Task instructions
Where the word "screenshot" appears in a line of the entries below, count that line and give the total alone.

•••

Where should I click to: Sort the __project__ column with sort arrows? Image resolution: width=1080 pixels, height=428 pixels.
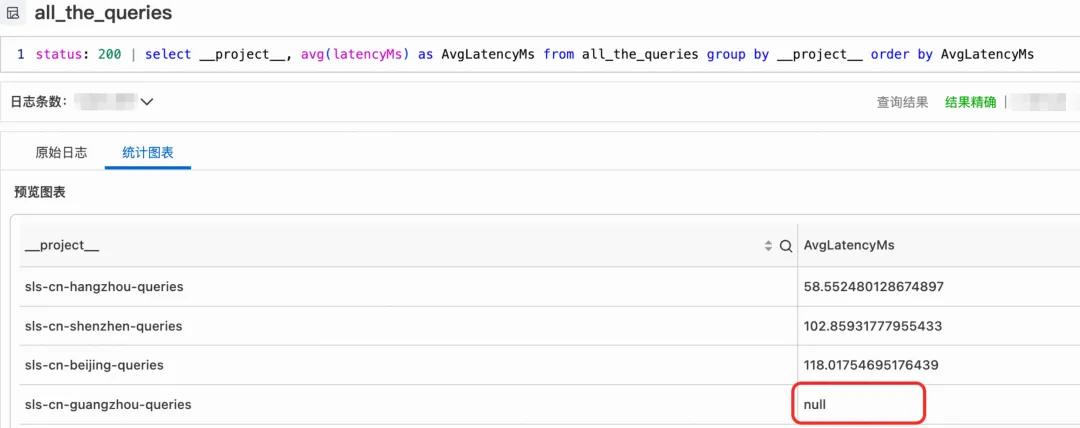click(768, 246)
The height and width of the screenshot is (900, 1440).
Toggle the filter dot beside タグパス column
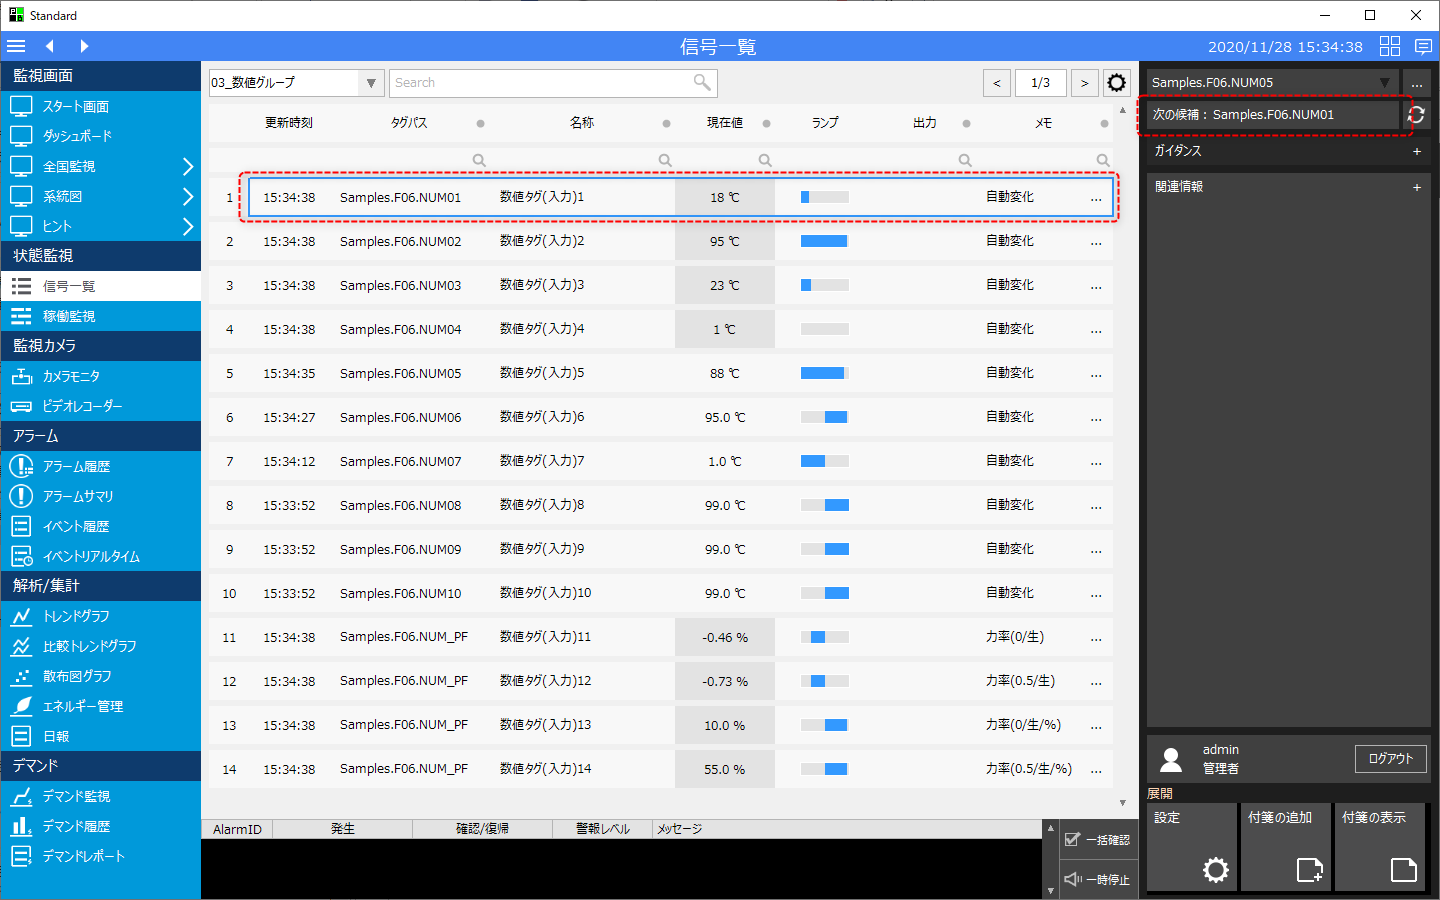click(480, 124)
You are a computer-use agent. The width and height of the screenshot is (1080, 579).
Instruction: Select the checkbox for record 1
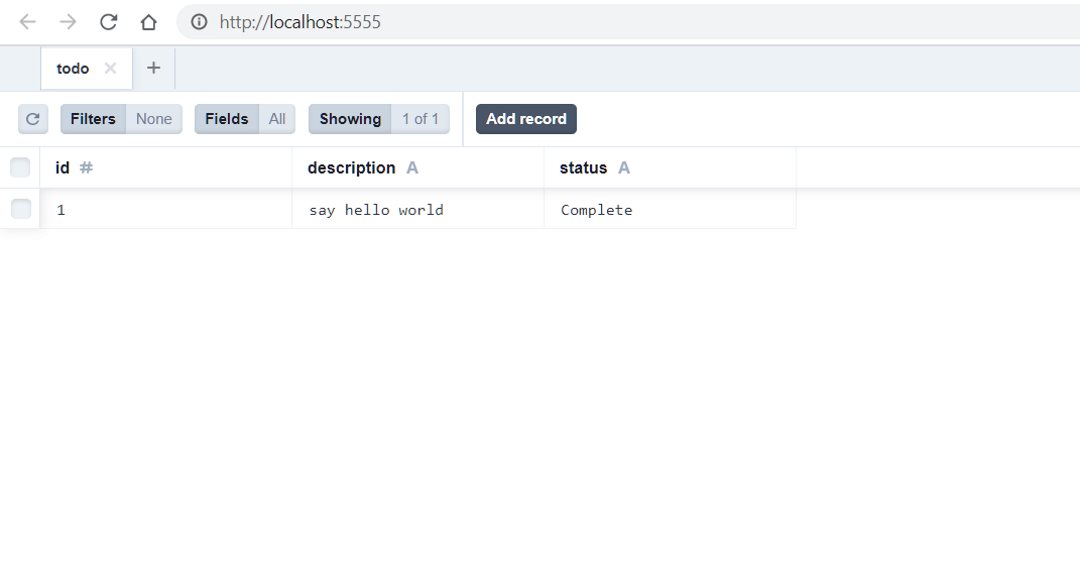pos(20,209)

•••

Answer to the exercise
2